Estimant que cette minoration de remboursement ne devait pas lui être appliquée, monsieur [Y] [N] a saisi la commission de recours amiable de la caisse qui, par courrier du 18 mars 2019, a confirmé la décision de la caisse.
Par requête réceptionnée le 18 avril 2019, monsieur [Y] [N] a saisi le pôle social du tribunal de grande instance de Lyon devenu pôle social du tribunal judiciaire de Lyon.
Monsieur [Y] [N], comparant en personne, demande au tribunal d'enjoindre à la caisse primaire d'assurance maladie du Rhône de prendre en charge, sans minoration, les frais médicaux engagés les 12 avril 2018 et 4 mai 2018.
Au soutien de ses prétentions, monsieur [Y] [N] explique qu'il avait déjà précédemment basculé du régime général de la sécurité sociale au régime de la MGEN et n'avait pas eu à déclarer de nouveau un médecin traitant auprès de la MGEN, son dossier ayant été transmis automatiquement. Il indique également que la caisse primaire d'assurance maladie du Rhône ne lui a pas demandé de réaliser une telle déclaration lors de son retour au régime général.
Aux termes de ses écritures, reprises oralement au cours de l'audience, la caisse primaire d'assurance maladie du Rhône demande au tribunal de débouter monsieur [Y] [N] de ses demandes.
La caisse expose que monsieur [Y] [N] n'a procédé à une déclaration de médecin traitant que le 31 mai 2018. Elle indique que le remboursement des soins antérieurs à cette date doit être minoré en application des dispositions du code de la sécurité sociale.
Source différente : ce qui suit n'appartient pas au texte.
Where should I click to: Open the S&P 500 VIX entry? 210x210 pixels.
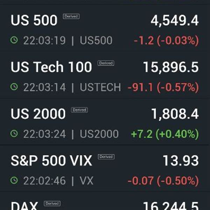[x=105, y=168]
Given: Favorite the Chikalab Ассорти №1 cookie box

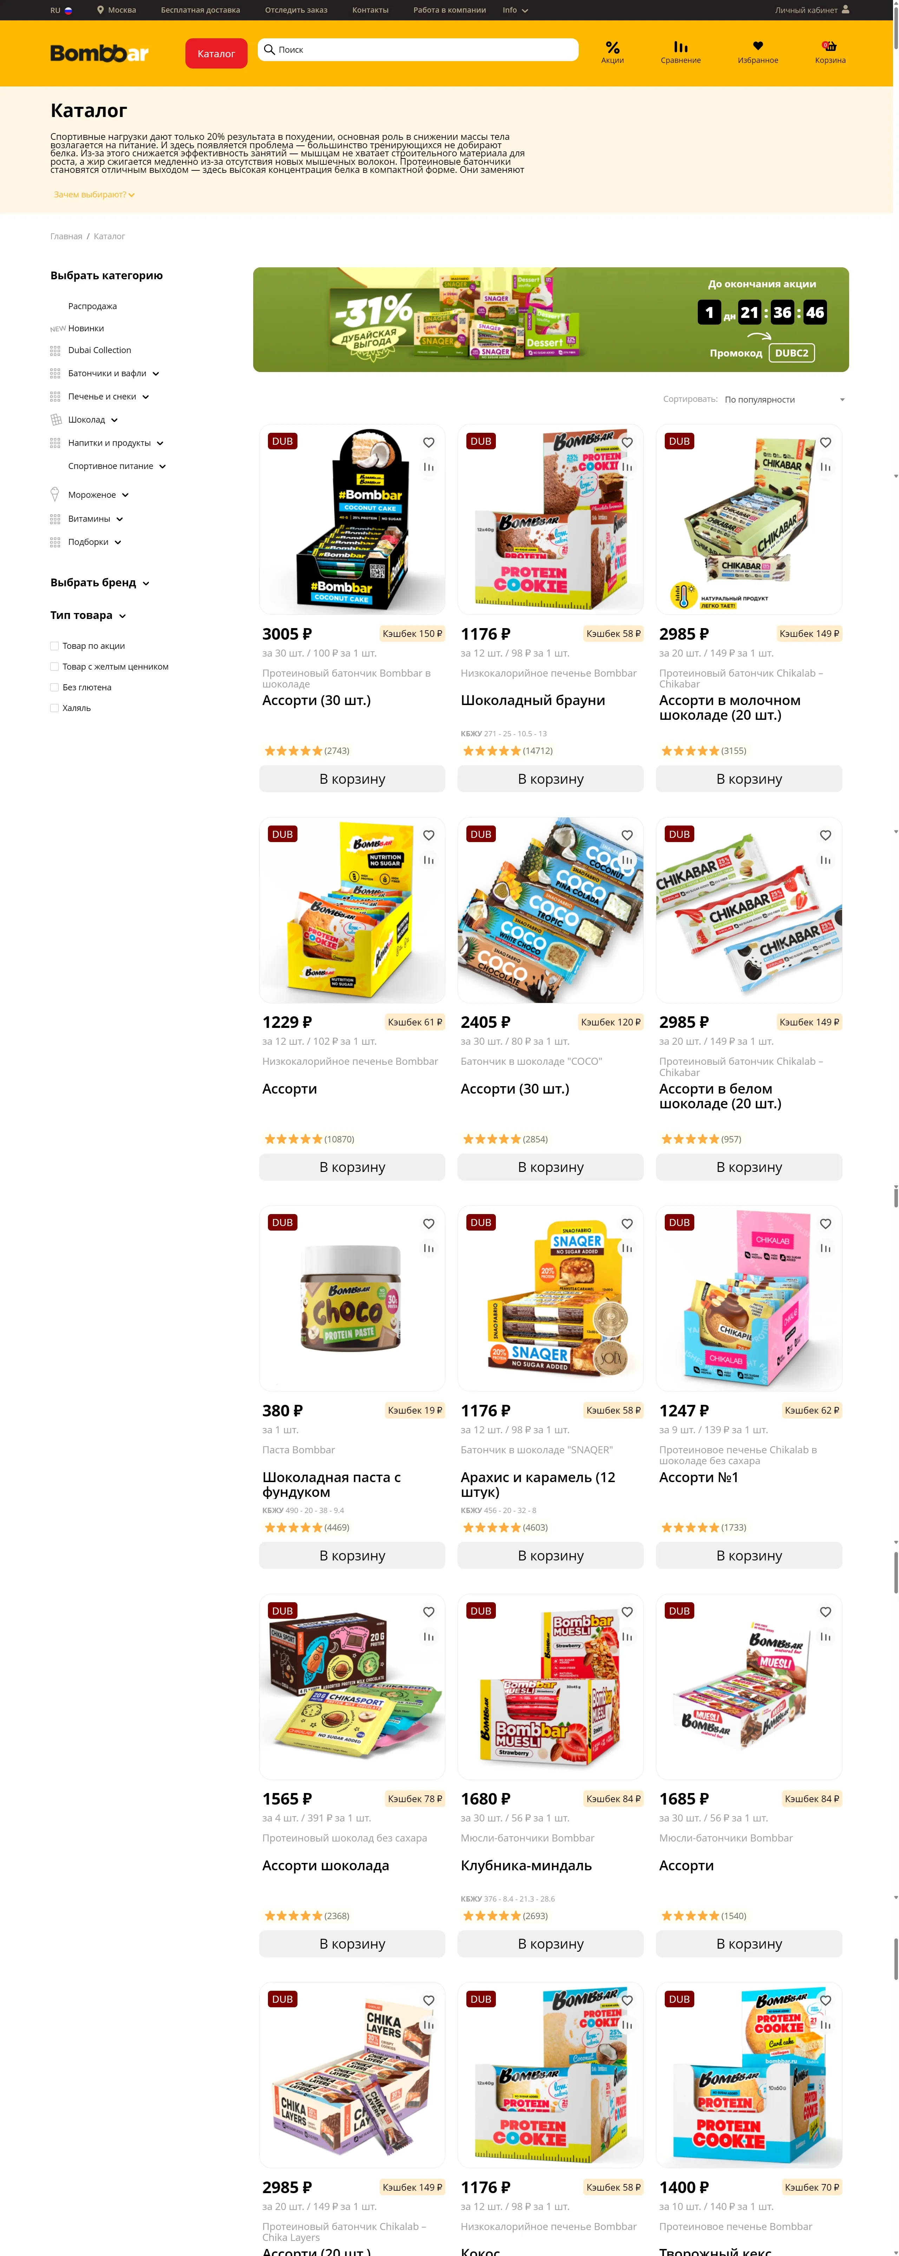Looking at the screenshot, I should [825, 1223].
Elle précise que la déclaration du médecin traitant est une démarche volontaire de l'assuré.
MOTIFS DE LA DECISION
Selon l'article L.162-5-3 du code de la sécurité sociale " afin de favoriser la coordination des soins, tout assuré (…) indique à son organisme gestionnaire de régime de base d'assurance maladie le nom du médecin traitant qu'il a choisi, avec l'accord de celui-ci (…).
La participation prévue au I de l'article L. 160-13 peut être majorée pour les assurés et les ayants droit n'ayant pas choisi de médecin traitant ou consultant un autre médecin sans prescription de leur médecin traitant (…) ".
L'article R.322-1-1 code de la sécurité sociale prévoit le taux de majoration de la participation de l'assuré en l'absence de médecin traitant désigné.
En l'espèce, monsieur [Y] [N] n'a pas déclaré de médecin traitant avant le 18 mai 2018, ce qu'il ne conteste pas. Le motif avancé selon lequel la caisse primaire d'assurance maladie du Rhône n'a pas sollicité de sa part la désignation d'un médecin traitant est inopérant, aucun texte n'imposant à l'organisme cette sollicitation.
De même, aucun texte ne prévoit la transmission automatique du nom du médecin traitant dans le cadre d'un changement de régime de sécurité sociale. Ainsi, seule une déclaration de médecin traitant par l'assuré permet au nouvel organisme de sécurité sociale de connaitre le nom du médecin traitant choisi par celui-ci et permet à ce dernier d'échapper au remboursement minoré de ses soins.
C'est donc à bon droit que la caisse primaire d'assurance maladie du Rhône a minoré les remboursements des soins effectués ou prescrits à l'assuré avant la date du 18 mai 2018 en l'absence de désignation de médecin traitant.
En conséquence, monsieur [Y] [N] sera débouté de ses demandes.
PAR CES MOTIFS
Le pôle social du tribunal judiciaire de Lyon, statuant publiquement, par jugement contradictoire et rendu en premier ressort,
DEBOUTE monsieur [Y] [N] de ses demandes ;
CONDAMNE monsieur [Y] [N] aux dépens de l'instance ;
Ainsi jugé et mis à disposition au greffe du tribunal le 12 avril 2024 et signé par le président et la greffière.